◆ **TASK TO COMPLETE**: Filter the listing below, keeping only the lines with the word "computer".

※

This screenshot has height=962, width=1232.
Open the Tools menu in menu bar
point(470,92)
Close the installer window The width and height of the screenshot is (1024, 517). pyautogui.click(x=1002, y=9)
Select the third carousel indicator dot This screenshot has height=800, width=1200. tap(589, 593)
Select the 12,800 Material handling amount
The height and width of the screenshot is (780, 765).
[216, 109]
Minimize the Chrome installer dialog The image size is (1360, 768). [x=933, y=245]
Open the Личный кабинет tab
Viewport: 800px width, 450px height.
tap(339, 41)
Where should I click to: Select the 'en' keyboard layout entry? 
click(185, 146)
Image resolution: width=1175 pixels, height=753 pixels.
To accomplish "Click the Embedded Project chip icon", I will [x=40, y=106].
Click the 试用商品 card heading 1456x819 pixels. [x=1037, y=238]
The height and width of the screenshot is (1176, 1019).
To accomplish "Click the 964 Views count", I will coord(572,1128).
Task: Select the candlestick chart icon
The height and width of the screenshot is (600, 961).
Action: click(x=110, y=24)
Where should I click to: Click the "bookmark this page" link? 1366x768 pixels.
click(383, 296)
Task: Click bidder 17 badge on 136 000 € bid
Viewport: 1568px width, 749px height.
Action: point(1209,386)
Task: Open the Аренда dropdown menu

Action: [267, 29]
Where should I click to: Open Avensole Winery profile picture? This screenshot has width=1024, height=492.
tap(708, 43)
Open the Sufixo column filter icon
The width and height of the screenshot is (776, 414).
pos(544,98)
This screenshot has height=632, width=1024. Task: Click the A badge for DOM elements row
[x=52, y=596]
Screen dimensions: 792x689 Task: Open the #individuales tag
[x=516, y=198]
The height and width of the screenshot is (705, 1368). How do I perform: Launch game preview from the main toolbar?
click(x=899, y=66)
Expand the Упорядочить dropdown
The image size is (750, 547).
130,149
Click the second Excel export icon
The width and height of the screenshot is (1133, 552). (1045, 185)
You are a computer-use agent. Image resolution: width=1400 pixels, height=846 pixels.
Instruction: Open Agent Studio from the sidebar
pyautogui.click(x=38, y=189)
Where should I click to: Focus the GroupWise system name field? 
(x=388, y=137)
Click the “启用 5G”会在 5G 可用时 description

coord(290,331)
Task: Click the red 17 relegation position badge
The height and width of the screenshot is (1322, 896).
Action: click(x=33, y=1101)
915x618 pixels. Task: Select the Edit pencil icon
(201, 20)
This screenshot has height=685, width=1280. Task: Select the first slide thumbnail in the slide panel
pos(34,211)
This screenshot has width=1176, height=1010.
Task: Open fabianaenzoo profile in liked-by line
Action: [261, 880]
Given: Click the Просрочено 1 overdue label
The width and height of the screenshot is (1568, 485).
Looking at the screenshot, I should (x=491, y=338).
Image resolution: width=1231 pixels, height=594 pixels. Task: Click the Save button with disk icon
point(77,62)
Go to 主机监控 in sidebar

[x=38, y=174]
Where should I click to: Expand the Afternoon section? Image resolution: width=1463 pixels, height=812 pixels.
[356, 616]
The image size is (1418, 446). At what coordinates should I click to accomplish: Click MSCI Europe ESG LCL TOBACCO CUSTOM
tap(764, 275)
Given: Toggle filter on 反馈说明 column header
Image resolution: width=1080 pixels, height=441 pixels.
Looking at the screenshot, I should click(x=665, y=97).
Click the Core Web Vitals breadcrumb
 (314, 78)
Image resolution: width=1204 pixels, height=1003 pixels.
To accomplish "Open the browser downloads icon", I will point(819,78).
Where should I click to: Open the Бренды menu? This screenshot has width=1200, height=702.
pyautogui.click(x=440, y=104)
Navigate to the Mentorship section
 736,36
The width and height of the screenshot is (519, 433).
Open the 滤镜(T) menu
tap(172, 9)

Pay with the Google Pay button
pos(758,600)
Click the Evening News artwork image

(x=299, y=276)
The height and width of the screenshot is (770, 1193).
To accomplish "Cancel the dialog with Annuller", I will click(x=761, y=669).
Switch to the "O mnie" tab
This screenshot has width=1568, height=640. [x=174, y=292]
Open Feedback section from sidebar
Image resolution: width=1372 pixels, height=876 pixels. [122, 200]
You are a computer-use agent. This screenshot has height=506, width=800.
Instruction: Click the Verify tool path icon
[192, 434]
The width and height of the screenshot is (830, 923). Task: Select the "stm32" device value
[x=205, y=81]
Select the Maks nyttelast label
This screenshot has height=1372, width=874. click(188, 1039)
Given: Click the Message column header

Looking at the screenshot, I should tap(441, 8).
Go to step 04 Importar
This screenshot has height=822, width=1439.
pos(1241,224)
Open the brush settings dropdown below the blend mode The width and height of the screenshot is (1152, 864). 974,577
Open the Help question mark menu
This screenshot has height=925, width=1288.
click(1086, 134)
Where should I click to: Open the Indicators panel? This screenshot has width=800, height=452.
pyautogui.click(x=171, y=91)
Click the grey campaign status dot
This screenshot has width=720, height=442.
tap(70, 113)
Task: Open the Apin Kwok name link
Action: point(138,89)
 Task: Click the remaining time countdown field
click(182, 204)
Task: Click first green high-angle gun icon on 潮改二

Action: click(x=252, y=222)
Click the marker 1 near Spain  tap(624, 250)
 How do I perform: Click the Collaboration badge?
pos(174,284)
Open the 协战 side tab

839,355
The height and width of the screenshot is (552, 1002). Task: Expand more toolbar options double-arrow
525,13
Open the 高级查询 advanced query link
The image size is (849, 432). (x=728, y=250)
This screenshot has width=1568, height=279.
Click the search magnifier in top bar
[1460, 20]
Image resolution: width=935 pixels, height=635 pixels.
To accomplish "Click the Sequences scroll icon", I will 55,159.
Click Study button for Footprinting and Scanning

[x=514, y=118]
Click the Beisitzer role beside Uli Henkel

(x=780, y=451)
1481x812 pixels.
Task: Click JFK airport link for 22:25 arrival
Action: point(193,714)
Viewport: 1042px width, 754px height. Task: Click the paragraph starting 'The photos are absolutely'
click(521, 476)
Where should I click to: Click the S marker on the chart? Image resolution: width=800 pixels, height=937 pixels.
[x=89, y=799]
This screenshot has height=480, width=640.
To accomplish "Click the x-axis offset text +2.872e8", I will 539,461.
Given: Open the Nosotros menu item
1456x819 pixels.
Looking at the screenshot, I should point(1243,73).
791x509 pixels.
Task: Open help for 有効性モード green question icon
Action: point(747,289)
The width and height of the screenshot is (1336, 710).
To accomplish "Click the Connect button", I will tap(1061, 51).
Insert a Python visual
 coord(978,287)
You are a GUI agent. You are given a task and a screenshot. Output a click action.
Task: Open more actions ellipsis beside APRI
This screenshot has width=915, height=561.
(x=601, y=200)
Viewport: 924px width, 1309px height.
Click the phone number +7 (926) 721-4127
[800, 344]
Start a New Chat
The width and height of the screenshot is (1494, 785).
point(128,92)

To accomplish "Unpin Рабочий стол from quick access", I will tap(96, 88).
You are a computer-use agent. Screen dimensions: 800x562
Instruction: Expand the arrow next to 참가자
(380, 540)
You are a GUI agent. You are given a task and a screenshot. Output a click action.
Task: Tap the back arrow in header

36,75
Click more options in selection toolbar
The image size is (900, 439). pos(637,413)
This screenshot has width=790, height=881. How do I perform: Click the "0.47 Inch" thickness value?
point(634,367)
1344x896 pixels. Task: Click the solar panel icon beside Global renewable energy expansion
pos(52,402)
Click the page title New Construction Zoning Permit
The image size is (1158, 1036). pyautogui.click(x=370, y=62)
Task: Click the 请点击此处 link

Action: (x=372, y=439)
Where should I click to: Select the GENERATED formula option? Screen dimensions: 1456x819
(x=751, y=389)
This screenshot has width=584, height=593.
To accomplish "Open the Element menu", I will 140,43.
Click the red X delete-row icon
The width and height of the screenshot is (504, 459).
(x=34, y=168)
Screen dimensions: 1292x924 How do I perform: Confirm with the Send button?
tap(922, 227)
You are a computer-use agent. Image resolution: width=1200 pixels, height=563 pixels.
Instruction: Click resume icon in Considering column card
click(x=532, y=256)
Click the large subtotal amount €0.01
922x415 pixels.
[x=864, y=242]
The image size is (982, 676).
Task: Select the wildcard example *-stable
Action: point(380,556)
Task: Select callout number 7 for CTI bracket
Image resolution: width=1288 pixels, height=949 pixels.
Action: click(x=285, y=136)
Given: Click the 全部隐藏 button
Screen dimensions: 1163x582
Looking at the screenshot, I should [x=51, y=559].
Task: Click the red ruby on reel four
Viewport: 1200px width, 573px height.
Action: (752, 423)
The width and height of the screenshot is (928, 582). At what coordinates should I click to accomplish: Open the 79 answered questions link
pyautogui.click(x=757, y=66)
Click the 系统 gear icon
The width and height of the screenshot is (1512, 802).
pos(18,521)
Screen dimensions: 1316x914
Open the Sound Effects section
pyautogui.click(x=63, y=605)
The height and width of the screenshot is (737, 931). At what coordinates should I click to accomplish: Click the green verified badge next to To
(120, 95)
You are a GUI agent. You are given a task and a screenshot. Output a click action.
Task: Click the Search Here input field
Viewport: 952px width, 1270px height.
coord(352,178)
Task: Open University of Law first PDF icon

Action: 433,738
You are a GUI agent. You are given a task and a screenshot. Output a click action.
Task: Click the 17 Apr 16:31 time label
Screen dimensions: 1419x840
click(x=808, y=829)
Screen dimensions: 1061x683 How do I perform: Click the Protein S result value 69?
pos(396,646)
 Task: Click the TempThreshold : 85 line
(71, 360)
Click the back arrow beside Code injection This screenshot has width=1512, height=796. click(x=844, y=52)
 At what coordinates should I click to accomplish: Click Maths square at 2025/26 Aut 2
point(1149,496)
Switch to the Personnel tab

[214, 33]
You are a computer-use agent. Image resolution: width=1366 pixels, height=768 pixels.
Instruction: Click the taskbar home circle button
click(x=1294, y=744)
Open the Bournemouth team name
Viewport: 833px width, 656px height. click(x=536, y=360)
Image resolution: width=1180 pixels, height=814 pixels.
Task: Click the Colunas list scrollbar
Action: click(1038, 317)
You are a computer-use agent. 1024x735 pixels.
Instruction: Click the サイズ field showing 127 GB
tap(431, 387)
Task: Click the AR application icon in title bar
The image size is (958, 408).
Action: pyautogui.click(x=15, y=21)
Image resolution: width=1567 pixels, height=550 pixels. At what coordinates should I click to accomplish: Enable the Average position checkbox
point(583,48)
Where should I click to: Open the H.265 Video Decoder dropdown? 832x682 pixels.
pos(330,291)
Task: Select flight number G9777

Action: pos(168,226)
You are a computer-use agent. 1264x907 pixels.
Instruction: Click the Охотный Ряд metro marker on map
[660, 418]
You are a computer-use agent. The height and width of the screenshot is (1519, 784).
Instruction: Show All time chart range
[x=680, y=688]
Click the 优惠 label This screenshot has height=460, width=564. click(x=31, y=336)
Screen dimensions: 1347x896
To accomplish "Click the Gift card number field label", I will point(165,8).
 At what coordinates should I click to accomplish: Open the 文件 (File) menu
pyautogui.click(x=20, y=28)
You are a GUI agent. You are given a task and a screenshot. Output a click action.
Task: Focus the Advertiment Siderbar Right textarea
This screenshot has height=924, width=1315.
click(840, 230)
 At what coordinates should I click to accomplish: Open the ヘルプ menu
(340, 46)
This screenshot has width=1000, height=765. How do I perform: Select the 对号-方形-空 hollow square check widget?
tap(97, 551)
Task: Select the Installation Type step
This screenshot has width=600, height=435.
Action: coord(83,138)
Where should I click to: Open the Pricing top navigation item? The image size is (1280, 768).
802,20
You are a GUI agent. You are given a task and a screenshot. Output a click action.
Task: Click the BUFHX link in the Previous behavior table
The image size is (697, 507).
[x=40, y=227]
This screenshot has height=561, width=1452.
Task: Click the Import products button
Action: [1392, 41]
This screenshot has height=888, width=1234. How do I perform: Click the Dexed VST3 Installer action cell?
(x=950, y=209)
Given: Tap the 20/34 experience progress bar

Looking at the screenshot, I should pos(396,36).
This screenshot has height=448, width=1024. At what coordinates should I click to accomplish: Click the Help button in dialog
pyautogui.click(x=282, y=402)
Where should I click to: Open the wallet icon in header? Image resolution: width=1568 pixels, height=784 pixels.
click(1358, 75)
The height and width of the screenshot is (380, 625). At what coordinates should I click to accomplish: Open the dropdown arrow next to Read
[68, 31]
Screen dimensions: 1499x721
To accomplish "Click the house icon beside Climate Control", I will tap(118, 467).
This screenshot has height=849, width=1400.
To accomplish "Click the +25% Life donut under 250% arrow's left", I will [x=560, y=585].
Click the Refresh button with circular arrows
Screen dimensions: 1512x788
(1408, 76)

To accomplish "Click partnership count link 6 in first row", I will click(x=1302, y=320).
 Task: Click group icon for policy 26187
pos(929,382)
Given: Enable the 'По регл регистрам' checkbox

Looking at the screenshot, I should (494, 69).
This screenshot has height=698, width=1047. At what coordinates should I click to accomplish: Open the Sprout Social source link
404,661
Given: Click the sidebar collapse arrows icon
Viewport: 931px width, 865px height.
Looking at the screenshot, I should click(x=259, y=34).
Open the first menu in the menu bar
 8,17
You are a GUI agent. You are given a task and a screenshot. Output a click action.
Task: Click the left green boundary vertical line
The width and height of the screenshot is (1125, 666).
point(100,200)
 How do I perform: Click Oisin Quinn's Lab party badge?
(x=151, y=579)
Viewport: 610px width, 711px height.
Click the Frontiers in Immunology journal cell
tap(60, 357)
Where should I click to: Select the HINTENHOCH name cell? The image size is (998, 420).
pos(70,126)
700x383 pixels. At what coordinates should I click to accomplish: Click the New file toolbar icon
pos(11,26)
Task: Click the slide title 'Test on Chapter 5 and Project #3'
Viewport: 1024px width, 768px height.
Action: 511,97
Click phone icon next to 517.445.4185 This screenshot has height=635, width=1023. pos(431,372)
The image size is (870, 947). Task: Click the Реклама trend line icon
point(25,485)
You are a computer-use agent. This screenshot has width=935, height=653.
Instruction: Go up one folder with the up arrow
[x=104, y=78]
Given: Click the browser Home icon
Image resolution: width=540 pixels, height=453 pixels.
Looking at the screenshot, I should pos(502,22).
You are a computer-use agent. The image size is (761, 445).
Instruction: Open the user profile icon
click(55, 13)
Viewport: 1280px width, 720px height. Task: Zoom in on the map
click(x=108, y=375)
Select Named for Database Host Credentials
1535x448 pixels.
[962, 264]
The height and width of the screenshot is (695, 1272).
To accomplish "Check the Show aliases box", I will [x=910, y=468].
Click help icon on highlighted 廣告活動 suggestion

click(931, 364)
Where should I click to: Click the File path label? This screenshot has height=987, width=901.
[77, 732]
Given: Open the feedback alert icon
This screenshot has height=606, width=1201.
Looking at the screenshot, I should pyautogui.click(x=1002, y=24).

※

◆ **WRITTEN ANSWER**:
You are a computer-use agent. Image resolution: width=1400 pixels, height=846 pixels.
You are a computer-use agent. This screenshot has height=506, width=800.
You are a computer-use agent. Screen dimensions: 800x562
You are a computer-use agent. Image resolution: width=1200 pixels, height=563 pixels.
You are a computer-use agent. Image resolution: width=1366 pixels, height=768 pixels.
You are a computer-use agent. 1024x735 pixels.
You are a computer-use agent. 1264x907 pixels.
You are a computer-use agent. The height and width of the screenshot is (1519, 784).
You are a computer-use agent. This screenshot has width=935, height=653.
You are a computer-use agent. The image size is (761, 445).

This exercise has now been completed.